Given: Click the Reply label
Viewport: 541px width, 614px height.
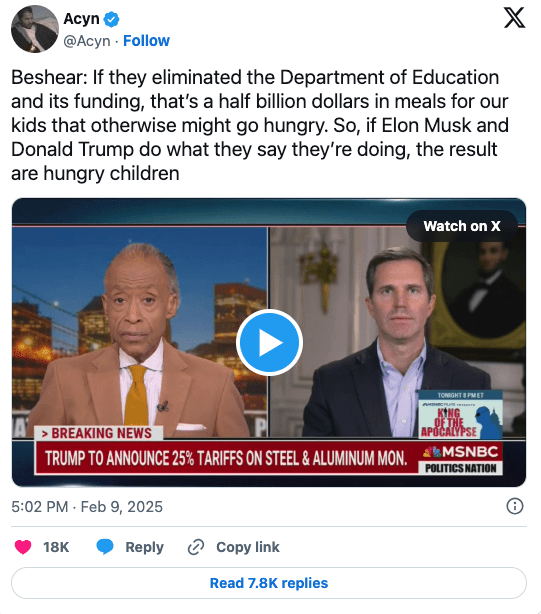Looking at the screenshot, I should point(144,547).
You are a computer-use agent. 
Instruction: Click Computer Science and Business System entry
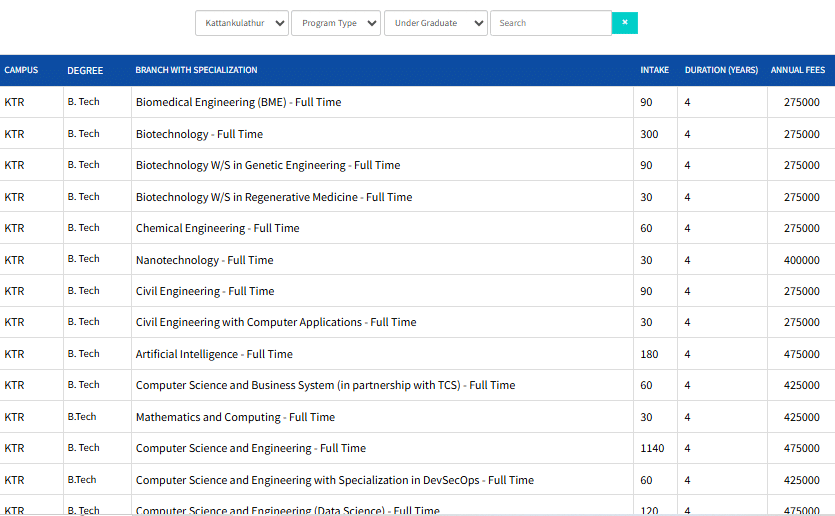[325, 385]
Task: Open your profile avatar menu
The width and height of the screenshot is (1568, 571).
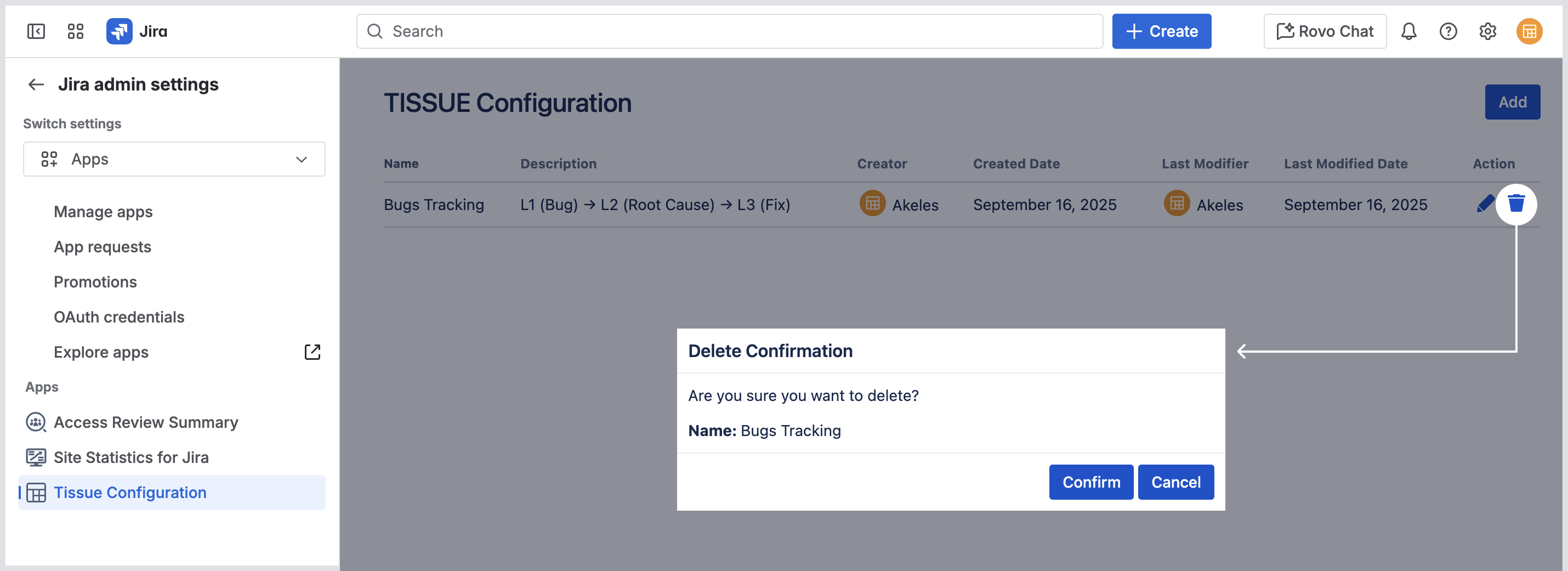Action: pyautogui.click(x=1530, y=31)
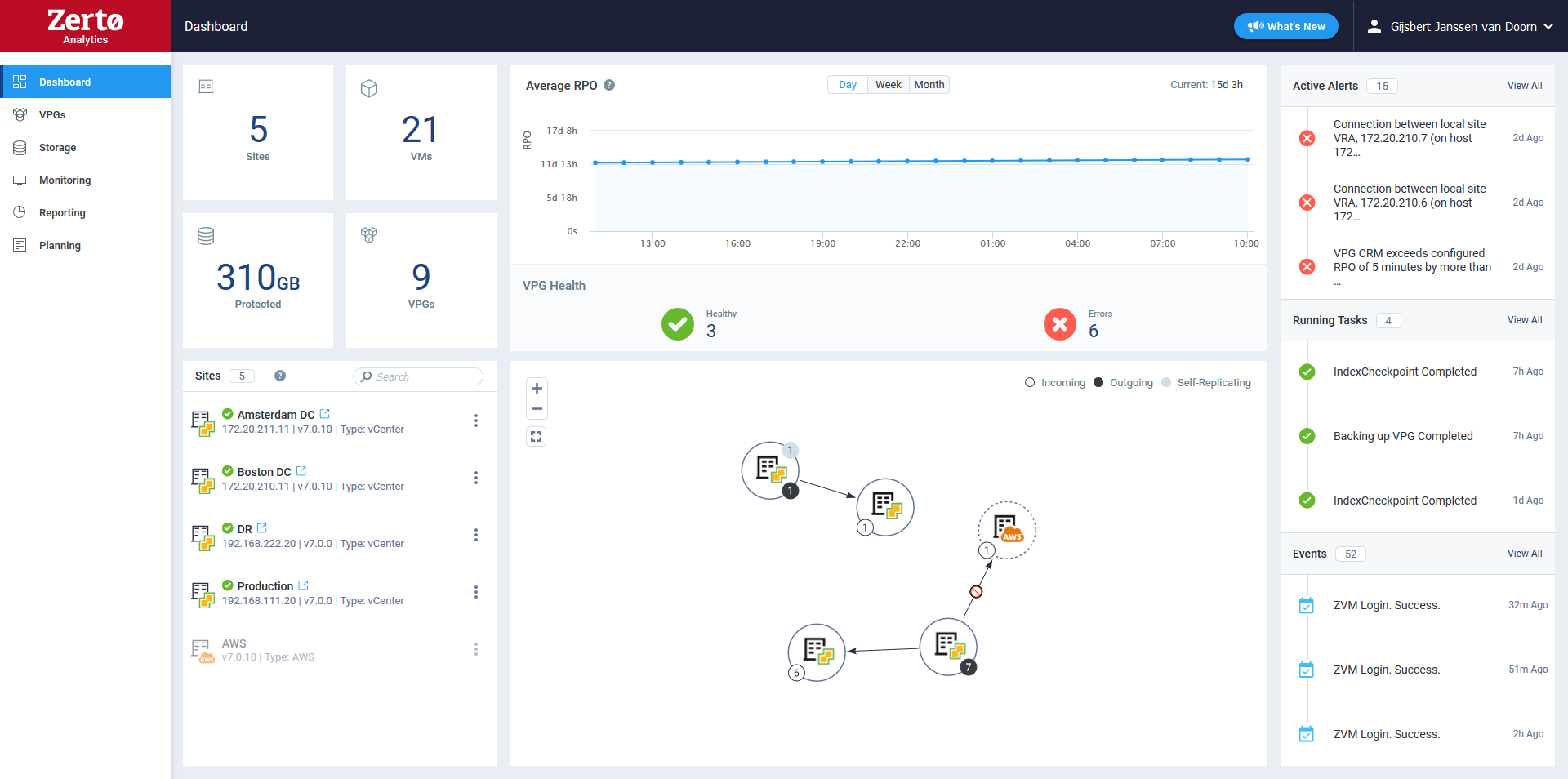Toggle the Incoming legend filter

pyautogui.click(x=1055, y=383)
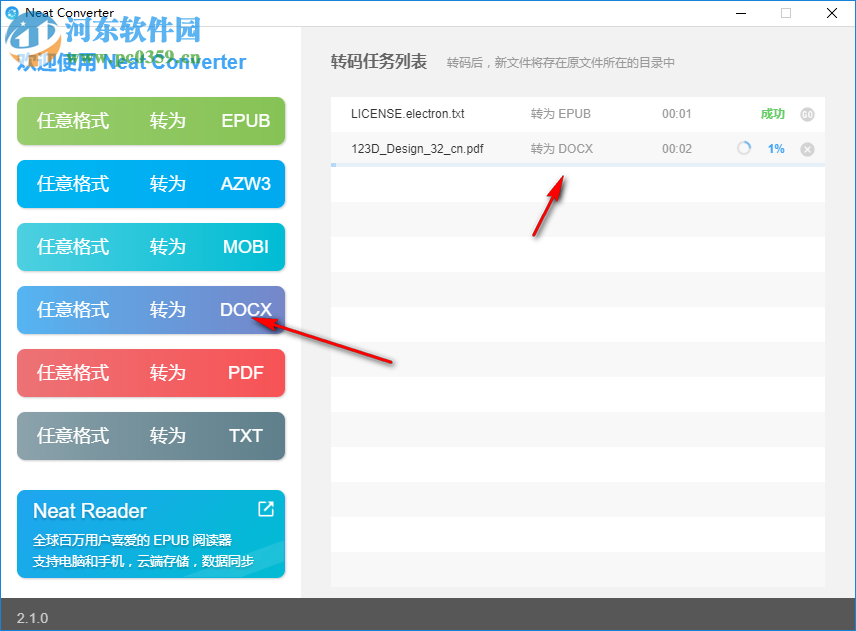Viewport: 856px width, 631px height.
Task: Select the 任意格式 转为 AZW3 conversion option
Action: pyautogui.click(x=150, y=184)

================

— EXERCISE INSTRUCTIONS —
Format the text lines of these records as a JSON list of strings, one string per line, skipping blank lines. Leave the pictures out.

— EXERCISE SOLUTION —
[
  "Given: Click the Reply label",
  "Viewport: 541px width, 614px height.",
  "Looking at the screenshot, I should point(144,547).",
  "You are a computer-use agent. ",
  "Instruction: Click Computer Science and Business System entry",
  "[325, 385]",
  "Task: Open your profile avatar menu",
  "The width and height of the screenshot is (1568, 571).",
  "Action: pyautogui.click(x=1530, y=31)",
  "Toggle the Incoming legend filter",
  "pyautogui.click(x=1055, y=383)",
  "Viewport: 856px width, 631px height.",
  "Task: Select the 任意格式 转为 AZW3 conversion option",
  "Action: pyautogui.click(x=150, y=184)"
]